TEXT BLOCK
--- START ---

Washington hospitals lacking in monoclonal antibody treatment
Hospitals throughout Washington are desperately in need of more monoclonal antibody treatment — but at the moment, it’s in short supply.
Monoclonal antibody treatment is given to certain high-risk COVID patients through IV or injection as soon as possible after a diagnosis to prevent severe COVID symptoms. According to the U.S. Food and Drug Administration, “monoclonal antibodies are laboratory-made proteins that mimic the immune system’s ability to fight off harmful antigens such as viruses. Sotrovimab is a monoclonal antibody that is specifically directed against the spike protein of SARS-CoV-2 and is designed to block the virus’ attachment and entry into human cells.”
It can be administered at any hospital, clinic, or pharmacy as an outpatient procedure, before the point that a person would need to be hospitalized. Because everyone receiving the treatment is COVID-positive, the process needs to take place in a space that is completely separated from other vulnerable patients at the facility.
Dr. Marty Brueggemann, chief medical officer of Yakima Valley Memorial Hospital, said when given early enough after a positive test, the treatment can decrease a person’s chances of needing hospitalization by 50%.
Brueggemann says this treatment is especially vital for more rural areas like his, where vaccination rates tend to be lower, masking is not as common, and COVID numbers have been especially high.
“The more you can get these into the hard-hit areas, which do tend to be the rural areas, … anything you can do to help get these treatments into those areas will help the overall picture in the state of Washington,” Brueggemann said.
Unfortunately, monoclonal antibody treatment is not easy to come by. Brueggemann said that there are only about 500 doses in the state right now, spread out among medical facilities.

--- END ---

RECORDED DATA
--- START ---

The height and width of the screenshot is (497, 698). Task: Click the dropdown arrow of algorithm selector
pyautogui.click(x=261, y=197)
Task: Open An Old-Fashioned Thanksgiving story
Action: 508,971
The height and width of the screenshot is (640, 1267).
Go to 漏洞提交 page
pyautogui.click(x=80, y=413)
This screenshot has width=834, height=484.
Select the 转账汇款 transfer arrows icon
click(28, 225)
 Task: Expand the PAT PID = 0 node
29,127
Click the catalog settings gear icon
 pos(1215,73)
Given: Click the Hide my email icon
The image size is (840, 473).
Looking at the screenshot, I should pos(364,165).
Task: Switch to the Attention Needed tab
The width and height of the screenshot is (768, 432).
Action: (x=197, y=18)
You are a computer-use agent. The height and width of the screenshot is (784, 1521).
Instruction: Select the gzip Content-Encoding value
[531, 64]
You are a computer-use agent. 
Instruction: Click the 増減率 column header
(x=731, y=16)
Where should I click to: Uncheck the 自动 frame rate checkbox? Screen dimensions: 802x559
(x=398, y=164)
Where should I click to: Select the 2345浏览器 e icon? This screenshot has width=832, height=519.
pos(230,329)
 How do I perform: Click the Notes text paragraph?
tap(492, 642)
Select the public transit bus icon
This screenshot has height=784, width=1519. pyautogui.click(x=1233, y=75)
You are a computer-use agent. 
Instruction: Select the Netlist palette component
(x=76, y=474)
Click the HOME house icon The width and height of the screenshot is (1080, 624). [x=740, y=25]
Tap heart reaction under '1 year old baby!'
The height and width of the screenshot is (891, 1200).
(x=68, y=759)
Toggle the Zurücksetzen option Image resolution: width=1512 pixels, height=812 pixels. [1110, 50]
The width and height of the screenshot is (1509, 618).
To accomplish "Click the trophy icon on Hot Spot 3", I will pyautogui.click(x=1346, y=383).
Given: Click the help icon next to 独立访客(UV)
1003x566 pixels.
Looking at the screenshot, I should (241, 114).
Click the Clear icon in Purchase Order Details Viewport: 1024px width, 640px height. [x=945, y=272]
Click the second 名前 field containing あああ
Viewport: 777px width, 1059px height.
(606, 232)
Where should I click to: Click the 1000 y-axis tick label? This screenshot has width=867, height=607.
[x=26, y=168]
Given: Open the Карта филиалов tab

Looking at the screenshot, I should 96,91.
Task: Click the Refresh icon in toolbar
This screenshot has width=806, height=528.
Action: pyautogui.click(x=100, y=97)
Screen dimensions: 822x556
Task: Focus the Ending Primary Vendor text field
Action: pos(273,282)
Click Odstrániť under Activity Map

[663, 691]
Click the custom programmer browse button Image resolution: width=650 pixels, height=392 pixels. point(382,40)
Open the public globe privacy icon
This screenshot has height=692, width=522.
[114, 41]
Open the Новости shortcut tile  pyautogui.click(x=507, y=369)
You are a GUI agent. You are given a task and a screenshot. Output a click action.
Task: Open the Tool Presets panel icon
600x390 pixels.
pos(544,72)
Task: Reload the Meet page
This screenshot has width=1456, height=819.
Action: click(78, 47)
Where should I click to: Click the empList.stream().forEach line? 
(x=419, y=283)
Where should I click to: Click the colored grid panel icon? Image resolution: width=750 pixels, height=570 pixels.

--- END ---

PROBLEM TO SOLVE
Continue the article on the monoclonal antibody shortage in Washington hospitals, picking up after its final sentence.

SOLVED PROBLEM
“We currently have 41,” Brueggemann said. “Obviously, when hundreds of people are testing positive every day, you can go through that literally in an afternoon.”
Samaritan Hospital in Moses Lake has the same difficulty.
“We are doing, probably, on average, eight to 10 treatments a week, and we are seeing increasing demand for that,” said Theresa Sullivan, CEO at Samaritan Hospital. “If we don’t get more very soon, then, with our average, within two weeks, we’d be out.”
Sullivan said the hospital has asked the state for more, especially in the form of injection instead of infusion. An injection saves hours per patient, freeing up the precious space and staff time in overrun hospitals.
But like so many resources right now, there is a supply chain backup. Monoclonal antibody treatment is sent from the federal government to the state, which distributes it to individual hospitals.
“We’re making orders, but there’s only so much to go around, and the federal government controls the distribution of this at this point,” said Governor Jay Inslee during a press conference on Thursday.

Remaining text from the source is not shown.